Friday, September 21, 2012

“Lucretia and the Kroons” by Victor LaValle


Age: Middle Grade
Genre: Fiction, fantasy/horror

Lucretia Gardner and her best friend, Zhao Hun Soong, have a lot in common. Both girls are twelve years old and have nicknames (Lucretia is “Loochie” and Zhao is “Sunny”). They go to the same school and live in the same building in Flushing, Queens – in fact Loochie’s apartment is directly below Sunny’s. But there’s one thing they don’t share: only Sunny has cancer. Loochie wants to celebrate her birthday with Sunny, but this is impossible because Sunny is out of the state getting yet another treatment. When Sunny finally does return to Queens, she is so sickly that Loochie has to beg to spend time with her. The day they are supposed to hang out, Sunny disappears and a very creepy, deformed person comes to lead Loochie to her best friend – but it means going into apartment 6D, which is supposedly haunted by the shells of former crackheads.
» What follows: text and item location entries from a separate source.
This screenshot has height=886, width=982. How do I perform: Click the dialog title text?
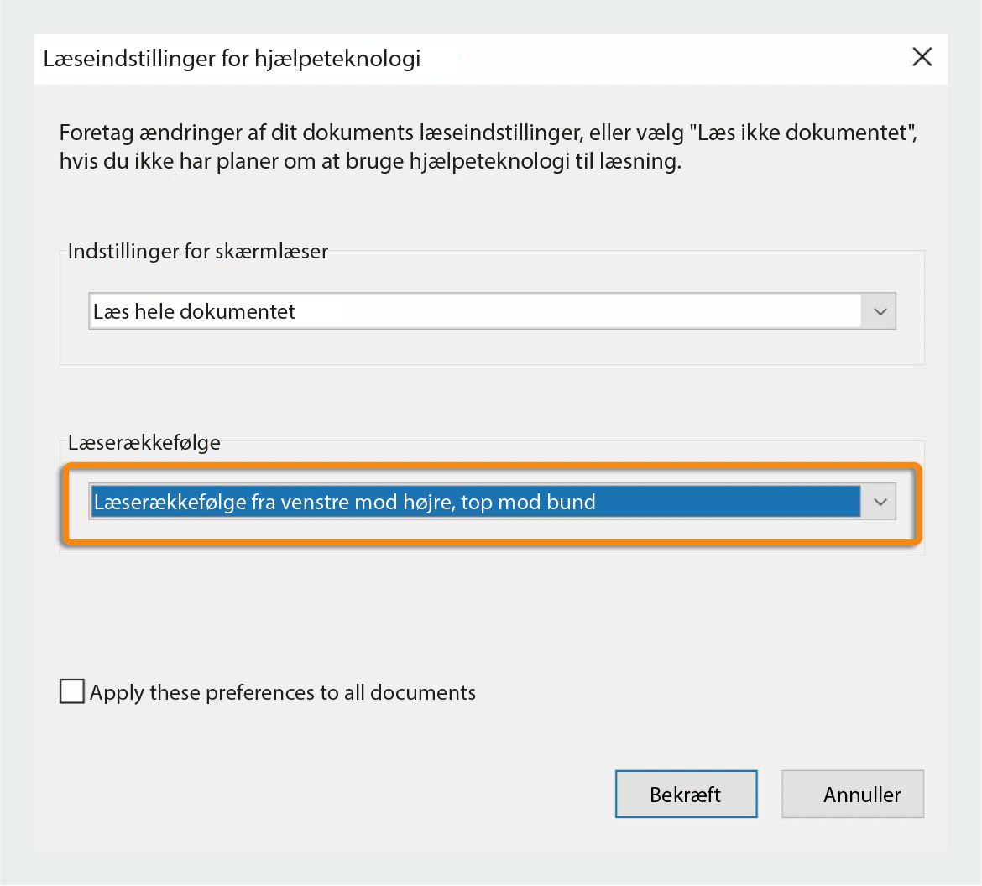coord(233,59)
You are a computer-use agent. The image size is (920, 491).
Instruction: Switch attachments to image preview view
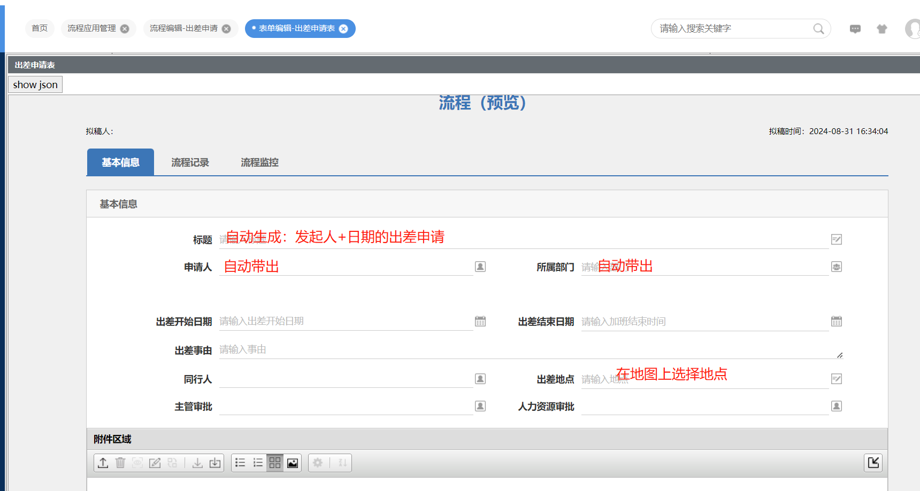(293, 463)
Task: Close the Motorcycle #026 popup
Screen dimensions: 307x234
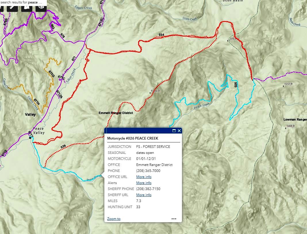Action: pyautogui.click(x=179, y=131)
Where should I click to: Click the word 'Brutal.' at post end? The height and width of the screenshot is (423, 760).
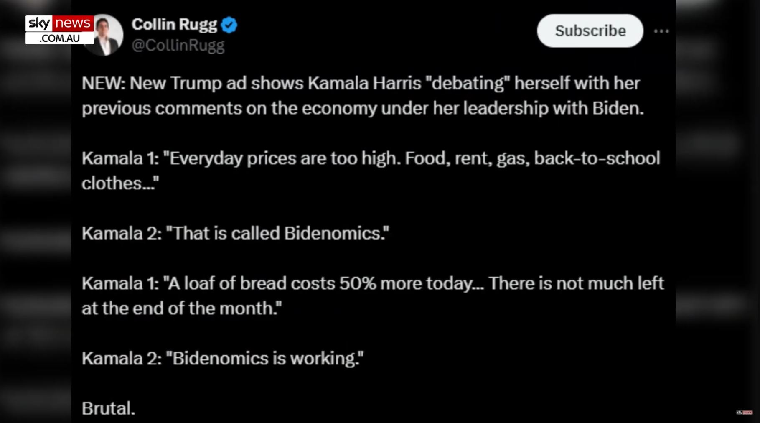point(108,408)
What Loochie finds in 6D can only be described as a horrifying nightmare, but she must fight through it to save her friend.

Author Victor LaValle has certainly created a dark world for his preteen characters to inhabit. LaValle does an excellent job portraying the strained friendship between Loochie and Sunny as well as the girls’ emotions regarding cancer and death. I can see readers who have watched a friend suffer through any serious disease relate to Loochie and her desire for her friend’s healing and for things to just go back to how they were before. But when the story turned more towards fantasy with the Kroons in apartment 6D, it got too dark and nightmarish for me.
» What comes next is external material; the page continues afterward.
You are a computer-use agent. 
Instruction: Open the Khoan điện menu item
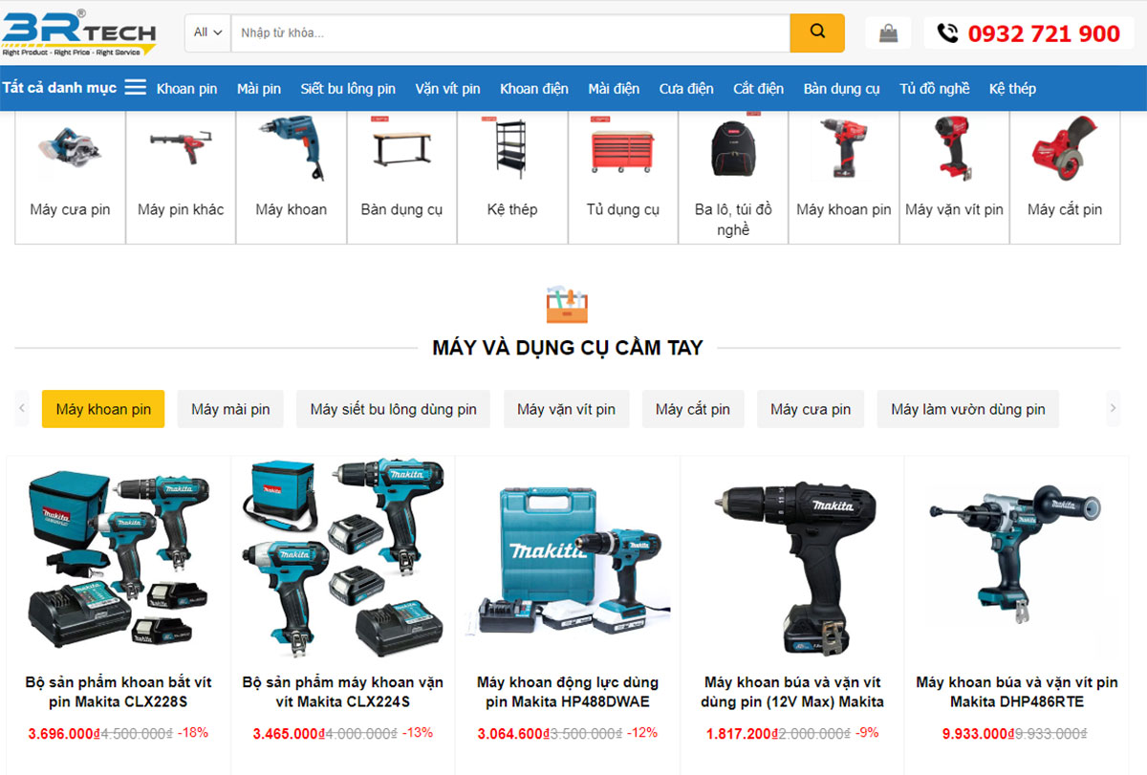pyautogui.click(x=534, y=89)
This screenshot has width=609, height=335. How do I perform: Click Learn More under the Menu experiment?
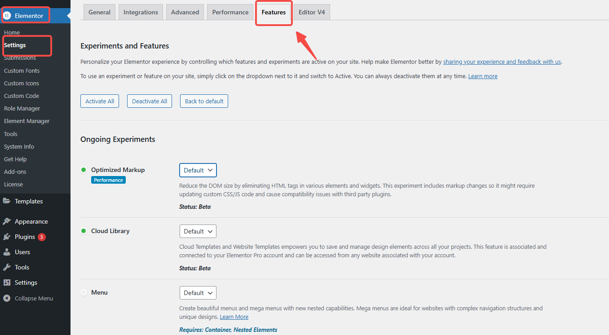234,317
I did enjoy the author’s writing. He used some good descriptive phrases, such as describing the cool girls at school as “clumped together like socks that had just come out of the dryer.” I also liked the idea he proposed of hell and heaven as places we could access from earth. He has Loochie wonder about hell and ask, “why couldn’t [it] be located in a sixth-floor apartment […]?” And he presents heaven as a baseball stadium. Sunny describes it like this: “Everyone who makes it inside is at peace. It’s bright and warm all day. You can take a seat in the stands or run around with other kids down on the field. There’s no pain in there. No need for hospital visits. Doesn’t that sound nice?” This passage is particularly heart-wrenching coming from Sunny and seeing what her life has degraded into due to her cancer. For her, heaven is simply living a normal childhood. And the author’s descriptions of the horrors Loochie encounters are truly the things of nightmares, with a playground full of abandoned toys left by vanished children, people with slack faces and no jawbones chasing after her, and mud so thick and deep that she nearly drowns in it.

I guess that was the author’s point in writing the story – to scare the reader – but I didn’t enjoy that part of the story. That doesn’t mean the intended audience won’t like it, but hopefully they will be prepared for the darkness they are getting into when reading this novella. I would definitely recommend it for the older middle-grade reader due to the subject matter.

Bibliographic Information:
LaValle, Victor. Lucretia and the Kroons. New York: Spiegel & Grau (Random House Publishing Group), 2012.